Les deux restèrent la chope de bière en l’air. Le patron salua Malko.
— Gruss Gott, Hoheit{Dieu vous bénisse, Altesse.}. Vous chassez ?
— J’ai aperçu un sanglier, dit Malko.
— Ach ! Bonne chance.
Si on lui avait dit que le gibier se trouvait dans son Gasthaus, il aurait été moins placide.
Malko commanda un Steinheger pour lui et un thé pour Elko, puis jeta un coup d’œil à la salle. Quatre hommes étaient assis à une table près de la fenêtre. De là, ils prenaient en enfilade la route du château.
Pour l’instant, ils jouaient aux cartes. Deux étaient de dos. Massifs, la nuque rouge, avec des loden verdâtres.
Ceux qui faisaient face à Malko n’étaient guère plus rassurants. L’un portait des lunettes aux verres fumés et une petite moustache sur un visage couperosé, l’autre avait une tête de cheval espagnol, on aurait dit le fils naturel de Fernandel, en négatif, avec deux grands yeux tristes.

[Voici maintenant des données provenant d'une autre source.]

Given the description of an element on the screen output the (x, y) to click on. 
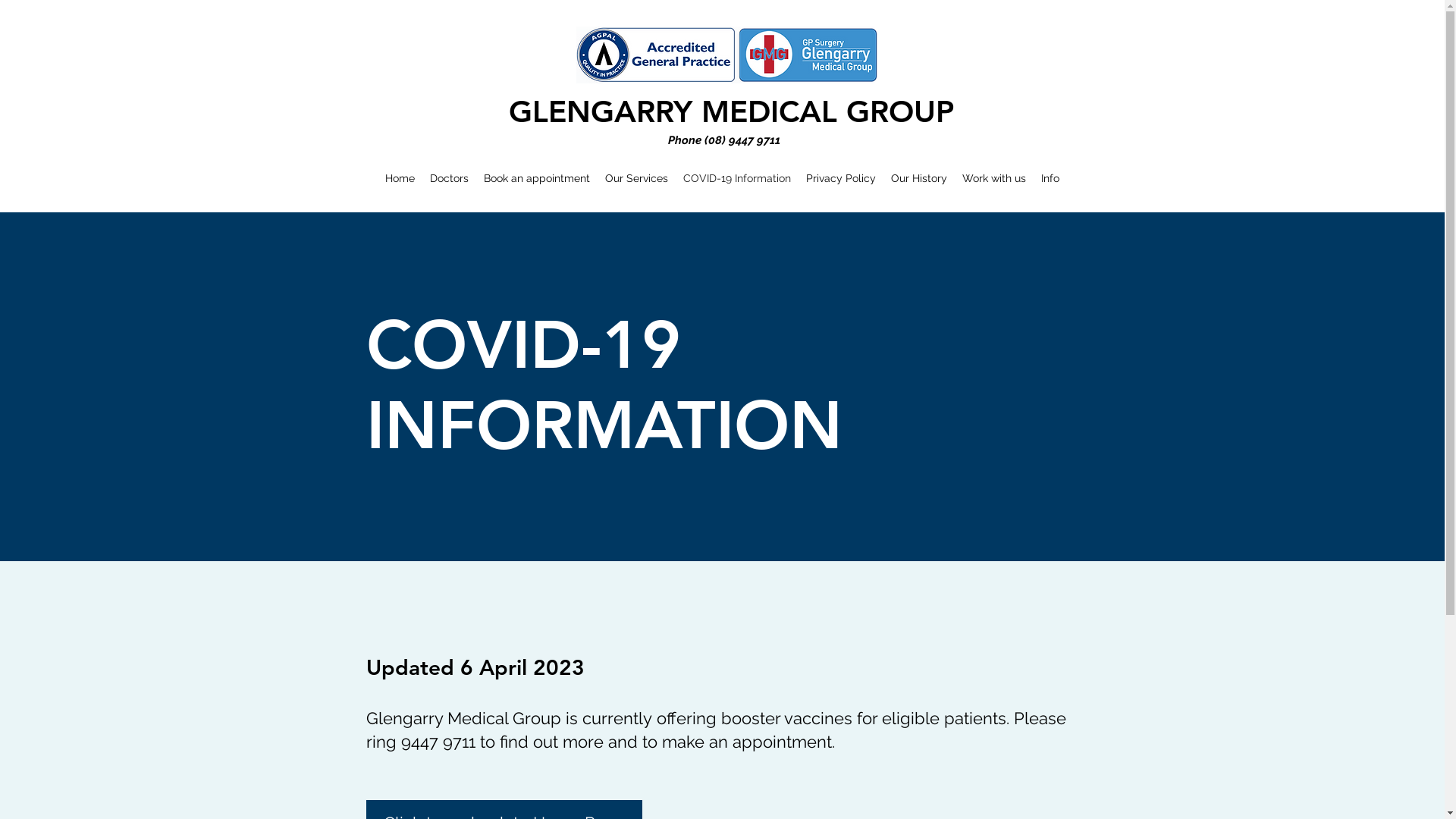
Our History Element type: text (918, 177)
Book an appointment Element type: text (536, 177)
Our Services Element type: text (636, 177)
Info Element type: text (1049, 177)
COVID-19 Information Element type: text (736, 177)
Privacy Policy Element type: text (840, 177)
GLENGARRY MEDICAL GROUP Element type: text (730, 111)
Home Element type: text (399, 177)
Doctors Element type: text (449, 177)
Work with us Element type: text (993, 177)
Given the description of an element on the screen output the (x, y) to click on. 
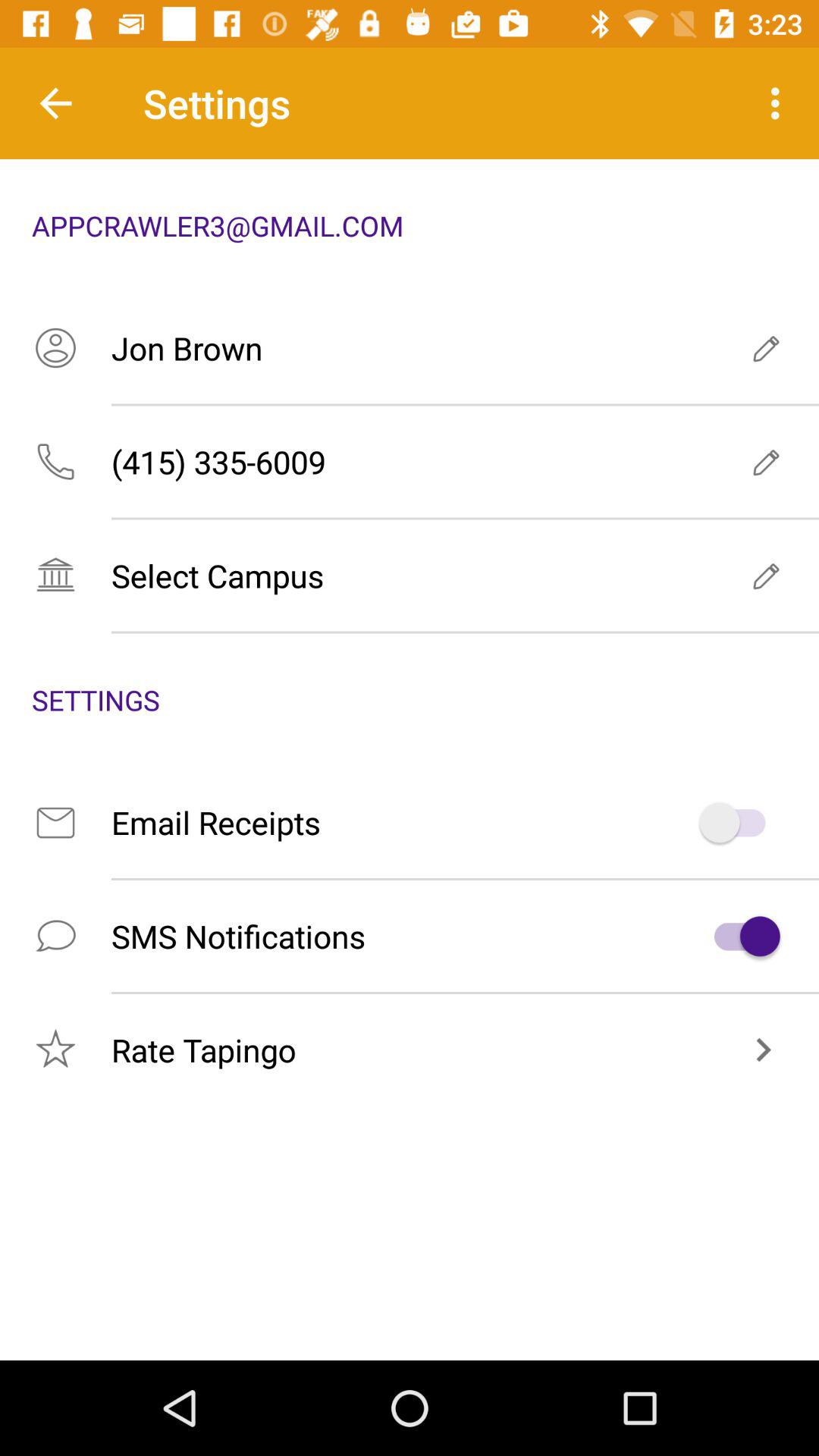
choose item below (415) 335-6009 (409, 575)
Given the description of an element on the screen output the (x, y) to click on. 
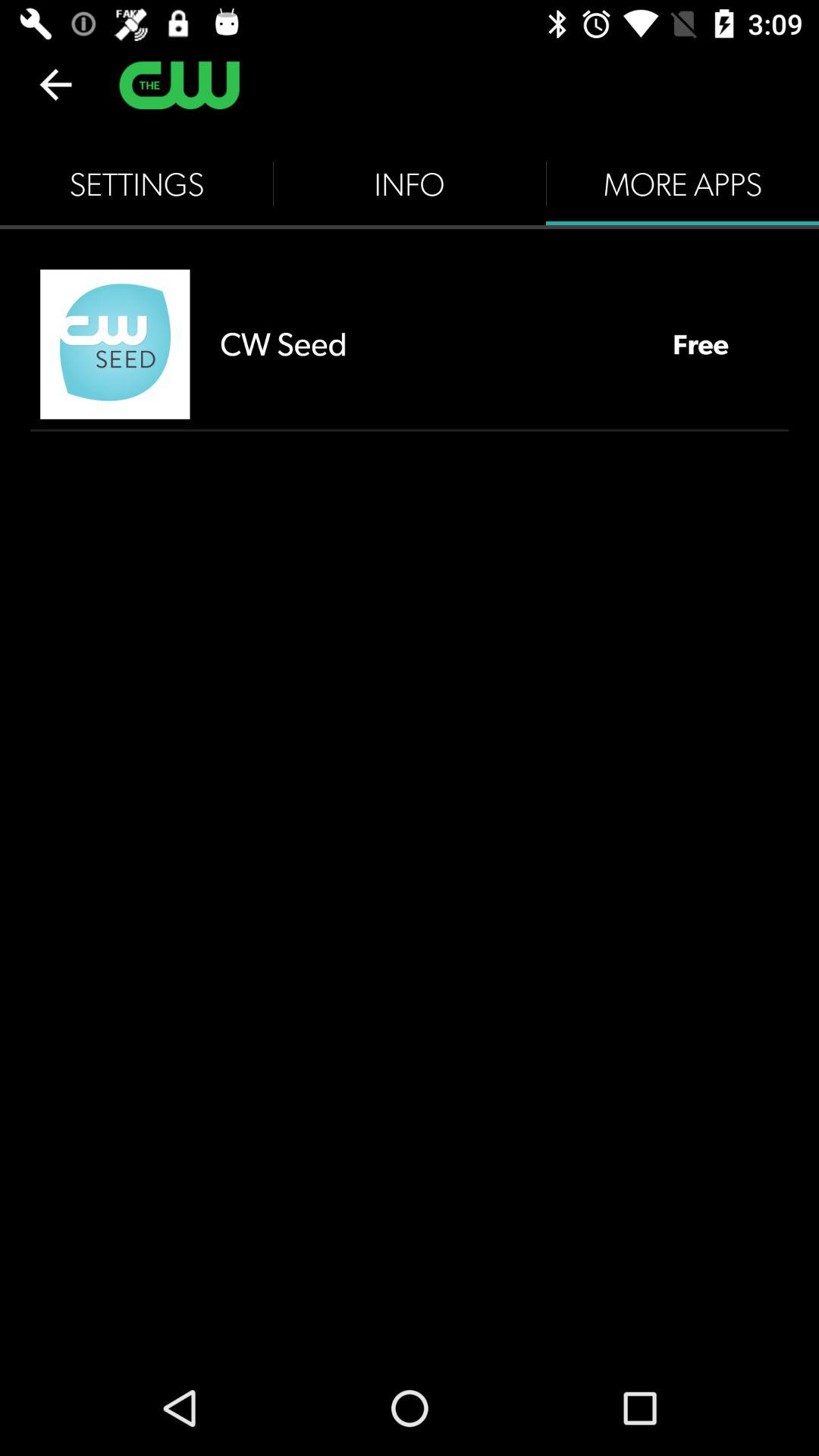
click the icon next to the cw seed icon (700, 343)
Given the description of an element on the screen output the (x, y) to click on. 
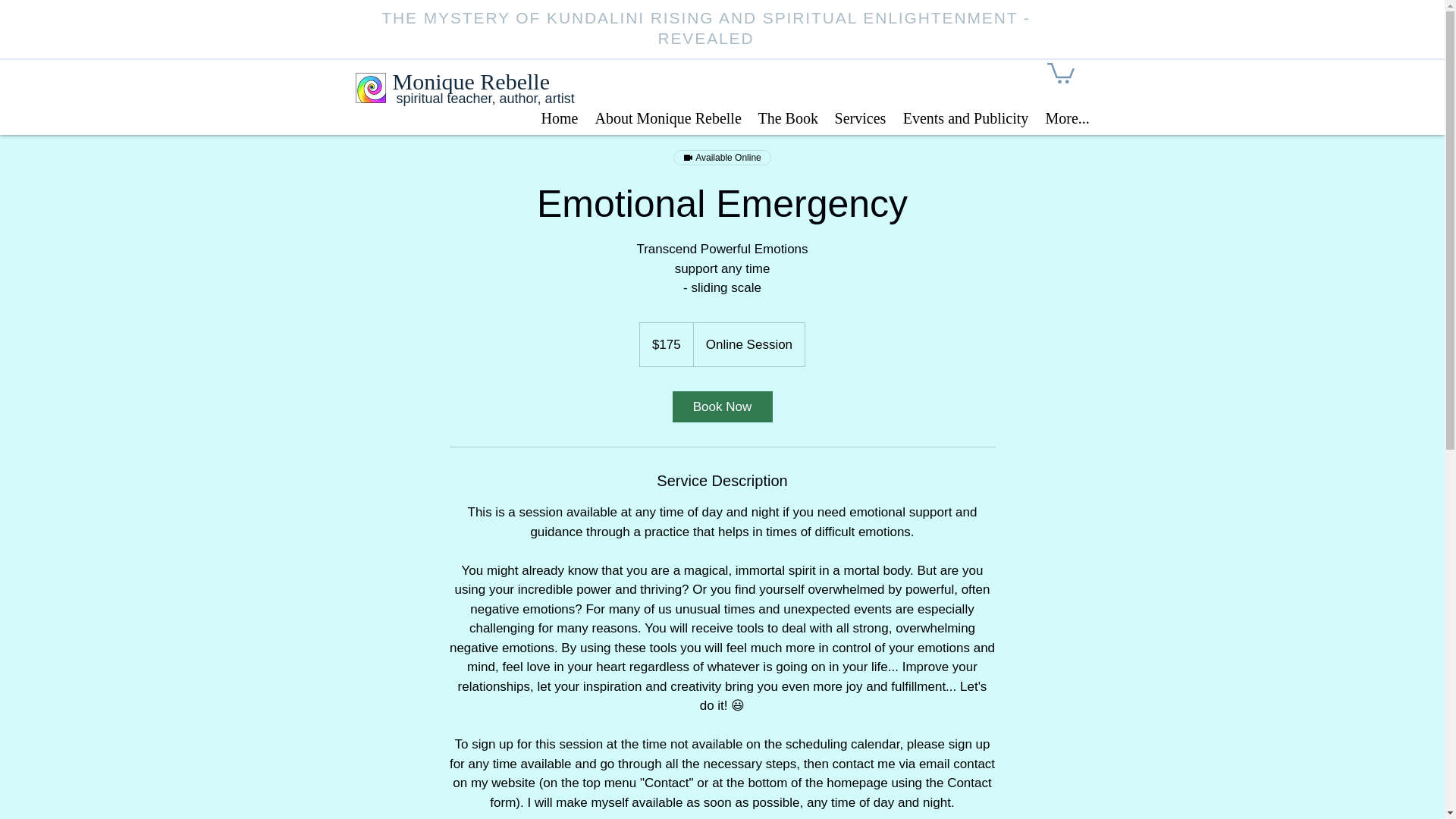
Services (861, 116)
About Monique Rebelle (667, 116)
Events and Publicity (965, 116)
Book Now (721, 406)
The Book (787, 116)
Home (559, 116)
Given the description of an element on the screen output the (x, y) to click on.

Krisantem ne perdait pas une miette du spectacle. Imperceptiblement, son doigt s’était rapproché de la détente de la Remington. Les joueurs n’étaient plus exactement à leurs cartes. Il y eut des craquements de chaises et un ou deux grognements. C’est à qui ferait le geste le plus mesuré. Des gens prudents.
Heureusement, Malko rompit le silence.
— Vous avez des étrangers ? dit-il au patron.
— Ach ! fit le vieil Autrichien. Ces messieurs tiennent une réunion d’anciens combattants… Il baissa la voix. Je crois que ce sont d’anciens policiers, alors, ils sont venus ici pour être tranquilles, net war{N’est-ce pas. Déformation autrichienne de nicht wahr.}. Très commerçant, il précisa :
— Des messieurs très, très corrects. Et ils boivent beaucoup… Ach ! si on pouvait avoir beaucoup de clients comme ça… !
En tout cas, le type au crâne rasé aurait donné cher pour être ailleurs. Le bout de la Remington s’était encore rapproché. Il devait être en train de calculer en combien de morceaux son crâne allait voler. Les joueurs cherchaient certainement à se payer car ils avaient tous les mains au fond de leur poche.
Le patron avait fini de préparer la commande de Malko. Celui-ci mit le paquet sous son bras gauche, salua aimablement et dit à Krisantem :
— Nous rentrons.
Le Turc, lentement, sortit le dernier. Polis, les quatre joueurs soulevèrent leurs feutres.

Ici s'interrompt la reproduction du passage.